- Saved entries
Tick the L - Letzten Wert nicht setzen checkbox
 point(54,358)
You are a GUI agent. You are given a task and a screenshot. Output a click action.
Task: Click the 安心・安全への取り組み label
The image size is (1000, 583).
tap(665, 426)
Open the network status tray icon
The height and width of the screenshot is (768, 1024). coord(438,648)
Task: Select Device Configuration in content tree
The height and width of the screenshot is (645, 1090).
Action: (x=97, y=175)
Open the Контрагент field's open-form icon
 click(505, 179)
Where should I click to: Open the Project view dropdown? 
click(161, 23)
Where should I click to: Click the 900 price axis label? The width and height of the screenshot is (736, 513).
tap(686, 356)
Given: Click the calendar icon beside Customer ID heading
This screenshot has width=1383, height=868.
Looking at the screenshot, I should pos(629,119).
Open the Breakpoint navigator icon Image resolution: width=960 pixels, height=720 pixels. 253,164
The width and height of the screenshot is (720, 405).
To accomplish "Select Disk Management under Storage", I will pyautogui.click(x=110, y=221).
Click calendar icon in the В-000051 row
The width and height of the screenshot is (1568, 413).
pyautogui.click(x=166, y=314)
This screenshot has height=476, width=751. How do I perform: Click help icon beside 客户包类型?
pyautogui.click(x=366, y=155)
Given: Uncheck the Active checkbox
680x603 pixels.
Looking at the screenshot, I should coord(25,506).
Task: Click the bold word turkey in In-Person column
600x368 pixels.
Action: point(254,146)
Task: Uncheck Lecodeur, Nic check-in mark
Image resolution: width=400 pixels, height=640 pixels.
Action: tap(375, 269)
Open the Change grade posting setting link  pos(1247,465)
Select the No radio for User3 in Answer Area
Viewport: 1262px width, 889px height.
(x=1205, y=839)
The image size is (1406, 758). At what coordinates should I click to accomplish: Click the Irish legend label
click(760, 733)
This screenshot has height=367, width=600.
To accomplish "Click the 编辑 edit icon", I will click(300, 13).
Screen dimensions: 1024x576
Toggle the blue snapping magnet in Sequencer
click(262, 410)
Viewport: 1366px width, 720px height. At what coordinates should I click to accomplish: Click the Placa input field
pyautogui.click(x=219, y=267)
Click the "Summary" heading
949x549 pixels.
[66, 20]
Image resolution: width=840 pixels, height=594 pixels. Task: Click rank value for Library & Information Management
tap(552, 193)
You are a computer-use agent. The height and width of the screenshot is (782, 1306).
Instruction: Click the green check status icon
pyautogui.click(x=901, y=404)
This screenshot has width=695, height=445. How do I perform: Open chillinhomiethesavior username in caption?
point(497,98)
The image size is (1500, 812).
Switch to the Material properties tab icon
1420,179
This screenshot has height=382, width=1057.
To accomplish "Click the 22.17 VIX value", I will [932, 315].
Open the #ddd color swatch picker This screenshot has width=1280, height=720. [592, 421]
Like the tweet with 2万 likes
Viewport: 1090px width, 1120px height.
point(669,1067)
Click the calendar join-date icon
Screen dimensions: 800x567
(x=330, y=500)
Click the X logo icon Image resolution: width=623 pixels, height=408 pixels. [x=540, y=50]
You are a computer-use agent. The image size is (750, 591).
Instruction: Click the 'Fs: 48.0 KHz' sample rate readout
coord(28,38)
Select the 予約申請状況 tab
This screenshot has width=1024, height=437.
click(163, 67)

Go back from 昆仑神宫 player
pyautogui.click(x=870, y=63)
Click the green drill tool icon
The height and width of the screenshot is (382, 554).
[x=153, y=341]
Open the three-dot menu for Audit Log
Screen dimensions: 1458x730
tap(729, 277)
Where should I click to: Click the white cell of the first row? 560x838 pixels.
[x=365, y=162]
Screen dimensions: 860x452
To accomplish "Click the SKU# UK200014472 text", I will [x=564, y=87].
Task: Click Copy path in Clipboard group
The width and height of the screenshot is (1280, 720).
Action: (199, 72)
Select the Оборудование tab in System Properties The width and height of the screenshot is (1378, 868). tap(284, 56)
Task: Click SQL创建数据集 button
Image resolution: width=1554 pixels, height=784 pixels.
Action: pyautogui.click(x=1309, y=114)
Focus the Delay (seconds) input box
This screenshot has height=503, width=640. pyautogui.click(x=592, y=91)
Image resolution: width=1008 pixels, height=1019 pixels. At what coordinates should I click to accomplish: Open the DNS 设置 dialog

- Work item
From the first line to the last, return the records unchanged.

- Exercise output
Tick the L - Letzten Wert nicht setzen checkbox
 point(54,358)
You are a GUI agent. You are given a task and a screenshot. Output a click action.
Task: Click the 安心・安全への取り組み label
The image size is (1000, 583).
tap(665, 426)
Open the network status tray icon
The height and width of the screenshot is (768, 1024). coord(438,648)
Task: Select Device Configuration in content tree
The height and width of the screenshot is (645, 1090).
Action: (x=97, y=175)
Open the Контрагент field's open-form icon
 click(505, 179)
Where should I click to: Open the Project view dropdown? 
click(161, 23)
Where should I click to: Click the 900 price axis label? The width and height of the screenshot is (736, 513).
tap(686, 356)
Given: Click the calendar icon beside Customer ID heading
This screenshot has width=1383, height=868.
Looking at the screenshot, I should pos(629,119).
Open the Breakpoint navigator icon Image resolution: width=960 pixels, height=720 pixels. 253,164
The width and height of the screenshot is (720, 405).
To accomplish "Select Disk Management under Storage", I will pyautogui.click(x=110, y=221).
Click calendar icon in the В-000051 row
The width and height of the screenshot is (1568, 413).
pyautogui.click(x=166, y=314)
This screenshot has height=476, width=751. How do I perform: Click help icon beside 客户包类型?
pyautogui.click(x=366, y=155)
Given: Uncheck the Active checkbox
680x603 pixels.
Looking at the screenshot, I should coord(25,506).
Task: Click the bold word turkey in In-Person column
600x368 pixels.
Action: point(254,146)
Task: Uncheck Lecodeur, Nic check-in mark
Image resolution: width=400 pixels, height=640 pixels.
Action: tap(375, 269)
Open the Change grade posting setting link  pos(1247,465)
Select the No radio for User3 in Answer Area
Viewport: 1262px width, 889px height.
(x=1205, y=839)
The image size is (1406, 758). At what coordinates should I click to accomplish: Click the Irish legend label
click(760, 733)
This screenshot has height=367, width=600.
To accomplish "Click the 编辑 edit icon", I will click(300, 13).
Screen dimensions: 1024x576
Toggle the blue snapping magnet in Sequencer
click(262, 410)
Viewport: 1366px width, 720px height. At what coordinates should I click to accomplish: Click the Placa input field
pyautogui.click(x=219, y=267)
Click the "Summary" heading
949x549 pixels.
[66, 20]
Image resolution: width=840 pixels, height=594 pixels. Task: Click rank value for Library & Information Management
tap(552, 193)
You are a computer-use agent. The height and width of the screenshot is (782, 1306).
Instruction: Click the green check status icon
pyautogui.click(x=901, y=404)
This screenshot has width=695, height=445. How do I perform: Open chillinhomiethesavior username in caption?
point(497,98)
The image size is (1500, 812).
Switch to the Material properties tab icon
1420,179
This screenshot has height=382, width=1057.
To accomplish "Click the 22.17 VIX value", I will [932, 315].
Open the #ddd color swatch picker This screenshot has width=1280, height=720. [592, 421]
Like the tweet with 2万 likes
Viewport: 1090px width, 1120px height.
point(669,1067)
Click the calendar join-date icon
Screen dimensions: 800x567
(x=330, y=500)
Click the X logo icon Image resolution: width=623 pixels, height=408 pixels. [x=540, y=50]
You are a computer-use agent. The image size is (750, 591).
Instruction: Click the 'Fs: 48.0 KHz' sample rate readout
coord(28,38)
Select the 予約申請状況 tab
This screenshot has width=1024, height=437.
click(163, 67)

Go back from 昆仑神宫 player
pyautogui.click(x=870, y=63)
Click the green drill tool icon
The height and width of the screenshot is (382, 554).
[x=153, y=341]
Open the three-dot menu for Audit Log
Screen dimensions: 1458x730
tap(729, 277)
Where should I click to: Click the white cell of the first row? 560x838 pixels.
[x=365, y=162]
Screen dimensions: 860x452
To accomplish "Click the SKU# UK200014472 text", I will [x=564, y=87].
Task: Click Copy path in Clipboard group
The width and height of the screenshot is (1280, 720).
Action: (199, 72)
Select the Оборудование tab in System Properties The width and height of the screenshot is (1378, 868). tap(284, 56)
Task: Click SQL创建数据集 button
Image resolution: width=1554 pixels, height=784 pixels.
Action: pyautogui.click(x=1309, y=114)
Focus the Delay (seconds) input box
This screenshot has height=503, width=640. pyautogui.click(x=592, y=91)
Image resolution: width=1008 pixels, height=1019 pixels. At what coordinates should I click to accomplish: Open the DNS 设置 dialog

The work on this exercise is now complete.